Евгений Анташкевич - 33 рассказа о китайском полицейском поручике Сорокине
Сорокин уже давно привык определять ночью время не по часам – было где-то около двух. На воздухе, на путях, было не так холодно, но он так замёрз в вагоне, что дрожал всем телом, начиная с зубов. Он перешёл через рельсы, увидел особенное очертание харбинского вокзала и вышёл на Железнодорожный проспект. До его квартиры оставалось минут десять.
Мела метель, большая редкость для этого времени года. Она началась, ещё когда их поезд только тронулся от Сунгари-2. Он видел её, когда смотрел, как Борин и Ставранский раскачивают тело Сажина.
«Заметёт! До весны не найдут! А где сошла эта сволочь, никто и думать не станет. Собаке – собачья смерть! – без всякого сожаления думал Сорокин. – Вот где эта поговорка как нельзя к месту! Интересно, – продолжал он думать, подставляя под ветер и снег лицо, – забрал Ставранский свои деньги? Если – да, то – молодец! И честь тут ни при чём! Хаму – хамово!»
Сорокин столкнулся с Сажиным, когда в мае 1926 года он приехал, как советовал ему Ива́нов, в Цзинань, чтобы найти могилу Штина. Сажин, конечно, узнал Сорокина – это с его-то феноменальной памятью, – но сделал вид, что не узнал. «Сволочь!» – в первый раз тогда подумал о Сажине Сорокин. На вопрос о Штине Сажин ответил грубо: «Вы думаете, я всех должен помнить? Ищите на кладбище, если это действительно ваш друг». Тогда Сорокин пожалел, что у него нет оружия, он его ещё не получил. Могилу Штина он нашёл, а Моню и Ноню – нет, это были не они.

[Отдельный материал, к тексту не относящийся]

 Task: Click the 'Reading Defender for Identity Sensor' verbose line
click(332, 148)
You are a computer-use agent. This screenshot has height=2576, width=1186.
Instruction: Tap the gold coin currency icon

На Железнодорожном проспекте горели фонари. Это была новость. Фонари были и раньше – редкие, газовые, а теперь горели электрические. До квартиры оставалось ещё несколько сотен шагов, и Сорокин уже полез в карман нащупать ключ, но мысль о Сажине его не покидала. Потом пантойфельная почта разнесла слух, что Нечаев решил за махинации с кормовыми деньгами отдать Сажина под суд, однако вскорости Нечаев окончательно распрощался с Русской группой, и Меркулов дело замял, но память-то никуда не денешь! И офицеры на Сажина нарисовали зуб. Все думали, что Меркулов будет выгораживать Сажина и дальше, однако, как оказалось, своя рубашка и правда ближе к телу, и Меркулов, снова заняв после расформирования Русской группы тёплое место возле маршала Чжан Цзучана – старая дружба не ржавеет, – бросил Сажина. Это выяснилось, когда офицеры увидели его в теплушке на общих основаниях.
Сорокину повезло. Он был принят на бронепоезд «Пекин» в группу с бронепоездом «Хубэ́й», а ими командовал полковник Мрачковский. Мрачковский был под стать Нечаеву и своих офицеров в обиду не давал. Поэтому сейчас, шагая по Железнодорожному проспекту, Сорокин искал в кармане ключ от квартиры в ворохе денег. Не зря Мрачковский только что со всей своей командой был принят Чан Кайши, получил назначение и снова возглавил группу бронепоездов. А Сажин… собаке – собачья смерть! Тем более что Сажин был холост, в смысле разведен с супругой и, как говорили, «зажирев на деньгах», бросил старую семью ради какой-то, как он говорил, будущей жизни.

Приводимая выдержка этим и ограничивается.